• _Page excerpt_
━━━━━━━━━━━━━━━━━━━━━━━━━━━━━━

The Echo have faithfully published a large column based on one of the latest pieces of PACTS propaganda
where they, financed by Direct Line Insurance, have produced a Constituency based road casualty map. Unfortunately The Echo only referred to bereaved victims and police for comment.
Here is why this must be taken with a great deal of circumspection.
Commissioned by a parliamentary lobby group, Parliamentary Advisory Committee Transport Safety. A very grand sounding name for a lobby group who is very pro public transport, has no expert spokesmen in road safety or driving, it is supported and funded by companies who profit from road safety such as, insurance companies and speed camera manufacturers or groups like ACPO Ltd who have profitable vested interests in flawed road safety policy. They are just one of the many flourishing road safety charities of which there are far too many with a true agenda other than genuine and viable road safety. Until I spotted it, they had a principal advisor to MPs, an ex school teacher who had no background whatsoever in road safety or driving.
PACTS actually present air and rail travel as an ideal for addressing road casualty figures and actually say, in contradiction of their ridiculous zero road casualty aim, that we should achieve no more than double rail and air casualties on the road. However, it fails to mention that pilots and train drivers are very qualified and monitored and are not dealing with opposing traffic using the same track, kiddies, people, cyclists and animals too, often in very confined spaces. But I have challenged PACTS to include all road accidents in journeys specifically as part of an air or rail journey in their figures. Airports would cease to function without car transport. It is all part of the rail and air journey as that vehicle wouldn’t be on the road at that time but for the air or rail journey. A road journey, specifically for rail and air, is part of the entire journey and must be counted in rail and air casualty figures too.
To achieve zero road casualties as PACTS demands, is utterly impossible and would close the system down. This is the problem with just hearing those within the Road Safety Industry Bubble. Their aim is to perpetuate road safety profiteering at the expense of the driver and genuine road safety and nothing else. I deal with this here There is a massive economic cost to all this road safety. Many billions of pounds is being earned from it. What if we are now killing more both off and on the road from profit based road safety and on an economic cost benefit basis? We may have already gone too far. Too much road safety may also mean that road casualty figures are too low to be good for us.
Here is an example of PACTS & the Guardian exploiting grief of the bereaved. See it here. and PACTS searching for impossible road safety Nirvana Here meaning zero road traffic or speed. Here they are under their alias Transport Safety Commission, in their most recent report designed especially to confound and bamboozle politicians. Here I have identified the three top officers of the TSC and they are already well known, pro cycling, anti driver lobby about whom there is much info on our site if you follow the links. TSC are also a charity in their own right. Much more on PACTS here
Direct Line Insurance financed the report. Direct Line have a vested interest in slowing drivers and points on licences. They are among this lot See here in this manifestation supporting BRAKE yet another ideological anti driver charity with no expertise in road safety or driving either.

━━━━━━━━━━━━━━━━━━━━━━━━━━━━━━

• _Directive_
Write out the road safety piece from "To achieve zero" up to and including "good for us.", and switch "billions" to "millions".

[Rows of pointing data]
━━━━━━━━━━━━━━━━━━━━━━━━━━━━━━

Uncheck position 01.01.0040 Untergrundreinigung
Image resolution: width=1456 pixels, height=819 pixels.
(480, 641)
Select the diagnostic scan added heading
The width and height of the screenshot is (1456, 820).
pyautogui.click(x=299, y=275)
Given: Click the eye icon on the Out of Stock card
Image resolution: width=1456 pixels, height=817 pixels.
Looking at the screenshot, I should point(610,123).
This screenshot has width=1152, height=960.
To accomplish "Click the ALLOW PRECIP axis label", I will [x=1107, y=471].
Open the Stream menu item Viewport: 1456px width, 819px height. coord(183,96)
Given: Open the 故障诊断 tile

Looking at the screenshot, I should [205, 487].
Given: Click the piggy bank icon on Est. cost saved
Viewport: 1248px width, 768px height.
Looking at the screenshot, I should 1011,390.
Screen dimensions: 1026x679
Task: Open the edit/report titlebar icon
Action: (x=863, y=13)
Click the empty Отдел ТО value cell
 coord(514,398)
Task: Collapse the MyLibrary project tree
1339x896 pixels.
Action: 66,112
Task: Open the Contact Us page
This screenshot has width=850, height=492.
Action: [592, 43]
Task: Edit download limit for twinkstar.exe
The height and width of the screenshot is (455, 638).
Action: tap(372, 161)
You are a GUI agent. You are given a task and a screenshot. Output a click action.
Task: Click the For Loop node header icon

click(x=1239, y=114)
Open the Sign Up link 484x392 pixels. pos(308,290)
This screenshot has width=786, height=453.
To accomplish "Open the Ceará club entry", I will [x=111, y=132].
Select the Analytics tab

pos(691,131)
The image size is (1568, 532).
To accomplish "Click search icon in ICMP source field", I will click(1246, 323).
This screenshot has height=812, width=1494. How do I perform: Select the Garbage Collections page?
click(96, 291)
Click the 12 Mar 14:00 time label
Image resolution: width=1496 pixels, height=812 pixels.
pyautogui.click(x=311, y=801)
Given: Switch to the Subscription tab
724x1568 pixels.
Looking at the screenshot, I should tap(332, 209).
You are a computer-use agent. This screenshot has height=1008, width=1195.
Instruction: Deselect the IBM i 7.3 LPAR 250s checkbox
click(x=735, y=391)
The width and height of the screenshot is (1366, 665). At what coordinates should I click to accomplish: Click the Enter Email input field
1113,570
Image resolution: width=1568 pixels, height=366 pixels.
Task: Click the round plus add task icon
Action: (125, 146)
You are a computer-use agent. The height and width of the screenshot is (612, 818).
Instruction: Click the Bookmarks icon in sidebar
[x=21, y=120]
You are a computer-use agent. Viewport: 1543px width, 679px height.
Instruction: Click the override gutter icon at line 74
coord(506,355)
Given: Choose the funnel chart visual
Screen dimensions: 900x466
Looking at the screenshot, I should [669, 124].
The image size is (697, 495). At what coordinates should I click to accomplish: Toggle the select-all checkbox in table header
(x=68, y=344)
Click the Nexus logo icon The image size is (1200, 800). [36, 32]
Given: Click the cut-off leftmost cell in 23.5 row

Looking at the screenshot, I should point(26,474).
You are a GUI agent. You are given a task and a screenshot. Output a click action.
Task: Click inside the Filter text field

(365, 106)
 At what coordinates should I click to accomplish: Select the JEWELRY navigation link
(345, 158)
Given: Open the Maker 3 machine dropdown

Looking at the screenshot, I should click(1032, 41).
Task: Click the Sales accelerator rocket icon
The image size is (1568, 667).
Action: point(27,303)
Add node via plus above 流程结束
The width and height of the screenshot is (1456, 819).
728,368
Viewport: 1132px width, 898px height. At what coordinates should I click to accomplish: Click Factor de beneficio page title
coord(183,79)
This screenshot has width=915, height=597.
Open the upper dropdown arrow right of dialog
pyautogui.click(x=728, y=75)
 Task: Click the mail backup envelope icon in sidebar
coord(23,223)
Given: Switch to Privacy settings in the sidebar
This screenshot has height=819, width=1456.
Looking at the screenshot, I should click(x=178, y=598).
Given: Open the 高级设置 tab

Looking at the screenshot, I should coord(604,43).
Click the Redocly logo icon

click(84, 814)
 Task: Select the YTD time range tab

━━━━━━━━━━━━━━━━━━━━━━━━━━━━━━

• _Task answer_
To achieve zero road casualties as PACTS demands, is utterly impossible and would close the system down. This is the problem with just hearing those within the Road Safety Industry Bubble. Their aim is to perpetuate road safety profiteering at the expense of the driver and genuine road safety and nothing else. I deal with this here There is a massive economic cost to all this road safety. Many millions of pounds is being earned from it. What if we are now killing more both off and on the road from profit based road safety and on an economic cost benefit basis? We may have already gone too far. Too much road safety may also mean that road casualty figures are too low to be good for us.